THE INPUT =

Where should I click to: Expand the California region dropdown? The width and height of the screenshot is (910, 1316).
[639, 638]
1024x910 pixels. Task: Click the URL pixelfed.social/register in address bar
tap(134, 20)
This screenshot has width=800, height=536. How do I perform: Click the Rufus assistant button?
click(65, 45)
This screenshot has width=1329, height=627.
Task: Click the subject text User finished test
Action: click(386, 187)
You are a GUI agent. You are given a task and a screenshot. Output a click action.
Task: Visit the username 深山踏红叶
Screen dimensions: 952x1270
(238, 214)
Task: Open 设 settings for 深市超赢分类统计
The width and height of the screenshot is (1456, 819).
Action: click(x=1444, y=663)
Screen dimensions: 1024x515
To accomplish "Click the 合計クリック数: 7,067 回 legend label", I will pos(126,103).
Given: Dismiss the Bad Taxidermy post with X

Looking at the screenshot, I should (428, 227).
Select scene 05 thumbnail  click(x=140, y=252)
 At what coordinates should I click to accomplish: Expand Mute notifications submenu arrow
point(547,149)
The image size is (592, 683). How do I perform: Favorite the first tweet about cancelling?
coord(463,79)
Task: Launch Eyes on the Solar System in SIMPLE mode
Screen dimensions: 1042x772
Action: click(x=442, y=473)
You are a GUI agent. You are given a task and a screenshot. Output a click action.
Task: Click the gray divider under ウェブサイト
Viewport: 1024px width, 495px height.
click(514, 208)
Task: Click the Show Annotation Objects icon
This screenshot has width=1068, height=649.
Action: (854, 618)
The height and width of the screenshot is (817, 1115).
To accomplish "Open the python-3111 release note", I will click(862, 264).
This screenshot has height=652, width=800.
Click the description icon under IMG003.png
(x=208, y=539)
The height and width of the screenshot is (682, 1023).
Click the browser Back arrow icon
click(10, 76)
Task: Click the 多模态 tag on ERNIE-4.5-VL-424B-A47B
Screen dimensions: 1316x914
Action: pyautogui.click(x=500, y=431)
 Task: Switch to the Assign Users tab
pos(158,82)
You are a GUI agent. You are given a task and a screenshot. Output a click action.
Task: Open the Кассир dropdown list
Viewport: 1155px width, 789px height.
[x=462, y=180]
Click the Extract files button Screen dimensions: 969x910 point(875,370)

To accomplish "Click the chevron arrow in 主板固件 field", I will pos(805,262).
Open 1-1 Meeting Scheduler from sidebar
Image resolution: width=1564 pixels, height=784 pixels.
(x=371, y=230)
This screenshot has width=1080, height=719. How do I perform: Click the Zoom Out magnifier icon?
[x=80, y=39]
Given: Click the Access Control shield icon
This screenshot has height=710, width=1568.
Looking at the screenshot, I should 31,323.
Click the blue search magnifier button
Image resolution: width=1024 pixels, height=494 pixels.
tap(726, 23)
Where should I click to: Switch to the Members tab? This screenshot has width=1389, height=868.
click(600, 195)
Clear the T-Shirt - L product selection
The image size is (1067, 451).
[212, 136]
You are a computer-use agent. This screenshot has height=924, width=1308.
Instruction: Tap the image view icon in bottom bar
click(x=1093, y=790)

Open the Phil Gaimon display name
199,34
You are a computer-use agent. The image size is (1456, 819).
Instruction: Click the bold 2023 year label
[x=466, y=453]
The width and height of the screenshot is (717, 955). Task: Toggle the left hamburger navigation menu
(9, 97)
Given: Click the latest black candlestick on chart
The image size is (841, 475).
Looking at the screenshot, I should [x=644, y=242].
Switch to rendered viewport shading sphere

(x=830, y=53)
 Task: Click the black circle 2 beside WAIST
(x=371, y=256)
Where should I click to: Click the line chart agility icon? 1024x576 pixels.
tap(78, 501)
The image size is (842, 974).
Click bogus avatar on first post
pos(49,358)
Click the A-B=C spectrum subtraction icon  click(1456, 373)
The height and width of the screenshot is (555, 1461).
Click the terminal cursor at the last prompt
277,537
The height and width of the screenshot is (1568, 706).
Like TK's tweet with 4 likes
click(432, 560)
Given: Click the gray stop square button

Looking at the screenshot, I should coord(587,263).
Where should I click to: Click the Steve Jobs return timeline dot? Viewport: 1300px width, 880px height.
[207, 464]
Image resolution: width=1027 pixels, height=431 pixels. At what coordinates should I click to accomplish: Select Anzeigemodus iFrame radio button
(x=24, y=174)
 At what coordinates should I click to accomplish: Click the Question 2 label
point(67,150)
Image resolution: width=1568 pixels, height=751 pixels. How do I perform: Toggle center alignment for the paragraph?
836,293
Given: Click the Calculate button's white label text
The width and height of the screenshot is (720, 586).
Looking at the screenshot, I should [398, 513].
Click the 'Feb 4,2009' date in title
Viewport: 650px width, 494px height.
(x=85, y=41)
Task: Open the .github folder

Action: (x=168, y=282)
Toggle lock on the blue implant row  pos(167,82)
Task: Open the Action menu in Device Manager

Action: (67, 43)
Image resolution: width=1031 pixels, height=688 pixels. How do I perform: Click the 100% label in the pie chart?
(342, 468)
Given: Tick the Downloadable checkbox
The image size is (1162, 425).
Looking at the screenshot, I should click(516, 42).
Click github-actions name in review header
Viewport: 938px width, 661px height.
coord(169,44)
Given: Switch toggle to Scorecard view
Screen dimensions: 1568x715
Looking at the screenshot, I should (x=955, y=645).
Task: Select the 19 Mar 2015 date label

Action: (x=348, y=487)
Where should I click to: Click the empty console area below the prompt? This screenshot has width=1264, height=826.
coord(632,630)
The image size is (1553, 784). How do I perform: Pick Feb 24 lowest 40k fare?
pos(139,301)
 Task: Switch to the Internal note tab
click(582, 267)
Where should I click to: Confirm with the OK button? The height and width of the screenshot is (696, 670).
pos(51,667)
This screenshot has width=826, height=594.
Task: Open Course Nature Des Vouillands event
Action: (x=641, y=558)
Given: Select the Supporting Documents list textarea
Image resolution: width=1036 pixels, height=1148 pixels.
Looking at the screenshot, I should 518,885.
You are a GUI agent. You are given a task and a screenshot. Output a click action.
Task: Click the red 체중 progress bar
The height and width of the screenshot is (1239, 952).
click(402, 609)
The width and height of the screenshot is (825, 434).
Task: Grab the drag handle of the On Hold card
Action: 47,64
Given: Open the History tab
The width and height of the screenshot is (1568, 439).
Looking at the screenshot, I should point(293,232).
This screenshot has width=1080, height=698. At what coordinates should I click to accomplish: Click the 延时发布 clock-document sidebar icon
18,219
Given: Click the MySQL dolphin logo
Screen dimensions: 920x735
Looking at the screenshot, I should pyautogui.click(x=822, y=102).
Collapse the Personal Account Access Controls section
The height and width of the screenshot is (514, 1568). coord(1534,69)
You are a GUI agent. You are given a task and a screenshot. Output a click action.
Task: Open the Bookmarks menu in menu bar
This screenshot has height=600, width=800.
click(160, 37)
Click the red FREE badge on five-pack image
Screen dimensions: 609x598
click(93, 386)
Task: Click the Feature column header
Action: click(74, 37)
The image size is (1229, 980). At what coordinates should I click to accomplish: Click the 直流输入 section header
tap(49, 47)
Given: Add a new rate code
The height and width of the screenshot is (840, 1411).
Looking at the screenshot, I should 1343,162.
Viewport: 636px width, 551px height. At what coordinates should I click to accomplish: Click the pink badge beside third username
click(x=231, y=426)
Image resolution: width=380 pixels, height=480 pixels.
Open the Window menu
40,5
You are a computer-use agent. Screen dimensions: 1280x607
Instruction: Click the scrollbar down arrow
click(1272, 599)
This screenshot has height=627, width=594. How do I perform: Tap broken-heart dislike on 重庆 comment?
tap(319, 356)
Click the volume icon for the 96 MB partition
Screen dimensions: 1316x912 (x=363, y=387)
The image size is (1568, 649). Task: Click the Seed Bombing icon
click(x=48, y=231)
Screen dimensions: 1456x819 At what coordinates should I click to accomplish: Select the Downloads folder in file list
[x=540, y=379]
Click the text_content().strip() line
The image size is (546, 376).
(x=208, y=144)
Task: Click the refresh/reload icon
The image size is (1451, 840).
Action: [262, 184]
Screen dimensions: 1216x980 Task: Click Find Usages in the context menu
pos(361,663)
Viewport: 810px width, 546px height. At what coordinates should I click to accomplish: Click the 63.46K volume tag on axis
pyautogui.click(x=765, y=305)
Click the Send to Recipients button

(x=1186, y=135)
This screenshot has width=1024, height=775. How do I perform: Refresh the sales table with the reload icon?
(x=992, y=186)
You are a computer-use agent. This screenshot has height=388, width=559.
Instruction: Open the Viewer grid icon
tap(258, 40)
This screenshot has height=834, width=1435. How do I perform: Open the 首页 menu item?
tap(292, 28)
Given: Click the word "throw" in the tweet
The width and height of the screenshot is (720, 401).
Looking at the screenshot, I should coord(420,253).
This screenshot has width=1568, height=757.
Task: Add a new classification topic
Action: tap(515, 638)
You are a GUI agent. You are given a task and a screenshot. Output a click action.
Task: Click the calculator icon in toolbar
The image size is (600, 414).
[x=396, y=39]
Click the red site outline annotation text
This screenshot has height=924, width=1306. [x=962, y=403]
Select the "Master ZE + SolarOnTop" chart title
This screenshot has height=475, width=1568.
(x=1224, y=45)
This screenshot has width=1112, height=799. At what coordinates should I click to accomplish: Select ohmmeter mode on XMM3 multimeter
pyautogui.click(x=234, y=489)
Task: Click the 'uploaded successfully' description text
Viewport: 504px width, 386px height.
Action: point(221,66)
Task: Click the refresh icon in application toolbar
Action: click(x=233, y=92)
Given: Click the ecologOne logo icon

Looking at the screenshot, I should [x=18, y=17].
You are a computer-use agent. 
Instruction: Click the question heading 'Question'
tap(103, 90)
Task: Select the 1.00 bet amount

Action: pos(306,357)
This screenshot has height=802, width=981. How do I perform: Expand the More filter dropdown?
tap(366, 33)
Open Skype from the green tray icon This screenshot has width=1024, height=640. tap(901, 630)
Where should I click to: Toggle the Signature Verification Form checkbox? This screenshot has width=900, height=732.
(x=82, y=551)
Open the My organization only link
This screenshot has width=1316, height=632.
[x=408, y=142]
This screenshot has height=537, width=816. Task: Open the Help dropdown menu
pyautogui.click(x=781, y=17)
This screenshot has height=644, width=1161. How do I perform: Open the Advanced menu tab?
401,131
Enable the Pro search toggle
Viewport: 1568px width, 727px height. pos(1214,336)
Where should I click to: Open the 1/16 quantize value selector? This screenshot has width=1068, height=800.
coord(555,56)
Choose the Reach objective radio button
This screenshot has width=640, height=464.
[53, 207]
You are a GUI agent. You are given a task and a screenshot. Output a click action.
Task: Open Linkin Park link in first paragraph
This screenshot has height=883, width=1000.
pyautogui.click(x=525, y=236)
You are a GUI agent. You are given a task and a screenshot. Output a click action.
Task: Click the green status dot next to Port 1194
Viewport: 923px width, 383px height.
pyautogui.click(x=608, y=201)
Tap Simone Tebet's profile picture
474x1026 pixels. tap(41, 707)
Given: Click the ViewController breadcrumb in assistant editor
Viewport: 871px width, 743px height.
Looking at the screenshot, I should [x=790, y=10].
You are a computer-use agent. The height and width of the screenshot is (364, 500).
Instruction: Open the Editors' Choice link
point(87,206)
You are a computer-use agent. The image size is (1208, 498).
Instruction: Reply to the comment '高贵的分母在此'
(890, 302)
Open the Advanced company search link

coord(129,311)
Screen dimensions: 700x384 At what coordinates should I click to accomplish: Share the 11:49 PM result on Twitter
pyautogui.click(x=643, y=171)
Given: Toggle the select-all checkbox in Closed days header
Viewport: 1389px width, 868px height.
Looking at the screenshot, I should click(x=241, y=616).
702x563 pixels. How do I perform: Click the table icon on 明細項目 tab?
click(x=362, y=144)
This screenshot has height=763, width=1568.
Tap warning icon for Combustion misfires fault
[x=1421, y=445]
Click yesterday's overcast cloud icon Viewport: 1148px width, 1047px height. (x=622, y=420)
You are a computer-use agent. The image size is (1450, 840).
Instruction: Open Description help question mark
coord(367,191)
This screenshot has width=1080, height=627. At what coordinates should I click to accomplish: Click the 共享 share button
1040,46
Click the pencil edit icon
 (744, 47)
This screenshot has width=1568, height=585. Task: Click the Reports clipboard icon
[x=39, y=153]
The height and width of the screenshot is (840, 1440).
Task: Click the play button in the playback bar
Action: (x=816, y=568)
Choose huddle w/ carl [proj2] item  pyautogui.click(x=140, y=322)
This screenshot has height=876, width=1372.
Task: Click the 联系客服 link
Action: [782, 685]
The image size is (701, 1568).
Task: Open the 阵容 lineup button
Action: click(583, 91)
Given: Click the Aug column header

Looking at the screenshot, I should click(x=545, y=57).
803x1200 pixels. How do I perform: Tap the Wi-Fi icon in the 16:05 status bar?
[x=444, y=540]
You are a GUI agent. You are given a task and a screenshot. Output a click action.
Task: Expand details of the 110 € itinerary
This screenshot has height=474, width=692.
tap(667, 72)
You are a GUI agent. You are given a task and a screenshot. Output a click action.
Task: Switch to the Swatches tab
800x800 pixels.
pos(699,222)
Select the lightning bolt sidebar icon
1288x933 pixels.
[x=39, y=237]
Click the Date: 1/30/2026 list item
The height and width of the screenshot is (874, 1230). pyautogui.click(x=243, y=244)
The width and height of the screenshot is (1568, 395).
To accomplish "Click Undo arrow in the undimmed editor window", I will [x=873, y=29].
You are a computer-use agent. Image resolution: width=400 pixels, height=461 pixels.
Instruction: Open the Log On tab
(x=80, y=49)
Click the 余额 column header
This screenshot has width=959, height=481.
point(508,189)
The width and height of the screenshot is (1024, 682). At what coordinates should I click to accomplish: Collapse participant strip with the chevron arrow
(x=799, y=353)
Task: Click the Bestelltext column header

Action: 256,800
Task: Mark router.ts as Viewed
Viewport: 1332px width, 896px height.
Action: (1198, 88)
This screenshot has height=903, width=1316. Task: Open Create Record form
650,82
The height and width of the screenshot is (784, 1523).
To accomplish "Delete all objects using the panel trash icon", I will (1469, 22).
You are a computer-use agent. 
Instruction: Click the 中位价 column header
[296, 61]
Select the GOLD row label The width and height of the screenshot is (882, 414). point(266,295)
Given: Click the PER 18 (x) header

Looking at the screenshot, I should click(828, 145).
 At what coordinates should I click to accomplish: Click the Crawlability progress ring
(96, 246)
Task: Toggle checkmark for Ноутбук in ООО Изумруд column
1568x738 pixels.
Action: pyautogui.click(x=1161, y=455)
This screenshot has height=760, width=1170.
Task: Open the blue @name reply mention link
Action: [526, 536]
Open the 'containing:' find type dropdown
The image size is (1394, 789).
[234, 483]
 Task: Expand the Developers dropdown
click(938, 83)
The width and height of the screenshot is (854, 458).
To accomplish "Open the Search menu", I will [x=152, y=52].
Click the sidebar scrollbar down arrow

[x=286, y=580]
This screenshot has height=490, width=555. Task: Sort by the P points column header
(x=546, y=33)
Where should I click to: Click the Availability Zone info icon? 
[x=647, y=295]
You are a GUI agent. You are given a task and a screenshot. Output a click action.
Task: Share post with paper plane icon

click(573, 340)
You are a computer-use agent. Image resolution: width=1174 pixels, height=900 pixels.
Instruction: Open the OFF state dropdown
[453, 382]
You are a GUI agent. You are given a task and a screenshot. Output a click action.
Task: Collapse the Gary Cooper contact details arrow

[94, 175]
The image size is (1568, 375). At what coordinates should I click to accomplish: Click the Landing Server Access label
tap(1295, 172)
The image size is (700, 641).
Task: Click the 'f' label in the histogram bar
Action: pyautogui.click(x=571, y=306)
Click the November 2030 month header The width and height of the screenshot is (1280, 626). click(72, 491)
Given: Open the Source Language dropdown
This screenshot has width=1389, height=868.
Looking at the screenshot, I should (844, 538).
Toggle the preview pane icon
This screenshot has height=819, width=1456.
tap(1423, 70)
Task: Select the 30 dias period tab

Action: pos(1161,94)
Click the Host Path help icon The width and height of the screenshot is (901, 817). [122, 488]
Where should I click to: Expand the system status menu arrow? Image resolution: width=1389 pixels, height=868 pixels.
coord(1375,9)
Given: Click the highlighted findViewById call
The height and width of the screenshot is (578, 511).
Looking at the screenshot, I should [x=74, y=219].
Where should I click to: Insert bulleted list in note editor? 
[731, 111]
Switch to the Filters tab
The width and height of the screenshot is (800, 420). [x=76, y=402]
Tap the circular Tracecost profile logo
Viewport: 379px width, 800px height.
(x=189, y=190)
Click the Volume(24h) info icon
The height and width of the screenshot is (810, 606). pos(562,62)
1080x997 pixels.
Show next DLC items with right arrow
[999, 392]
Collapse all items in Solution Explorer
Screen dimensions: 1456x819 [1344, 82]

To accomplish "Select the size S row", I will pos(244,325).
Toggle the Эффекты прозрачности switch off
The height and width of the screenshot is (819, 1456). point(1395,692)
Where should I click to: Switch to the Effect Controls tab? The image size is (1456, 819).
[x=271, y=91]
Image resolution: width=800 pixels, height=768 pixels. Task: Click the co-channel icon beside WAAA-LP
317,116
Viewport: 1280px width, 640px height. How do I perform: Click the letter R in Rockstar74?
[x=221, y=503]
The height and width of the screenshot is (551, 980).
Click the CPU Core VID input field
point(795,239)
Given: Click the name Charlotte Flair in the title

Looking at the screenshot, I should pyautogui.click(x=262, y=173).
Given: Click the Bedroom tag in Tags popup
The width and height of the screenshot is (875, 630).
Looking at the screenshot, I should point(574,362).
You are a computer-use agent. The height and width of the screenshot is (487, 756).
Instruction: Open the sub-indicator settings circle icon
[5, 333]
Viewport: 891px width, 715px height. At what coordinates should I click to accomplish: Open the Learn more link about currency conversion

PROBLEM TO SOLVE = Copy the records below verbatim, starting at the line that contains "Given: Click the latest" and ending at the line that contains "Action: (67, 43)", with both of those lines included.

WRITTEN RESPONSE =
Given: Click the latest black candlestick on chart
The image size is (841, 475).
Looking at the screenshot, I should [x=644, y=242].
Switch to rendered viewport shading sphere

(x=830, y=53)
 Task: Click the black circle 2 beside WAIST
(x=371, y=256)
Where should I click to: Click the line chart agility icon? 1024x576 pixels.
tap(78, 501)
The image size is (842, 974).
Click bogus avatar on first post
pos(49,358)
Click the A-B=C spectrum subtraction icon  click(1456, 373)
The height and width of the screenshot is (555, 1461).
Click the terminal cursor at the last prompt
277,537
The height and width of the screenshot is (1568, 706).
Like TK's tweet with 4 likes
click(432, 560)
Given: Click the gray stop square button

Looking at the screenshot, I should coord(587,263).
Where should I click to: Click the Steve Jobs return timeline dot? Viewport: 1300px width, 880px height.
[207, 464]
Image resolution: width=1027 pixels, height=431 pixels. At what coordinates should I click to accomplish: Select Anzeigemodus iFrame radio button
(x=24, y=174)
 At what coordinates should I click to accomplish: Click the Question 2 label
point(67,150)
Image resolution: width=1568 pixels, height=751 pixels. How do I perform: Toggle center alignment for the paragraph?
836,293
Given: Click the Calculate button's white label text
The width and height of the screenshot is (720, 586).
Looking at the screenshot, I should [398, 513].
Click the 'Feb 4,2009' date in title
Viewport: 650px width, 494px height.
(x=85, y=41)
Task: Open the .github folder

Action: (x=168, y=282)
Toggle lock on the blue implant row  pos(167,82)
Task: Open the Action menu in Device Manager

Action: (67, 43)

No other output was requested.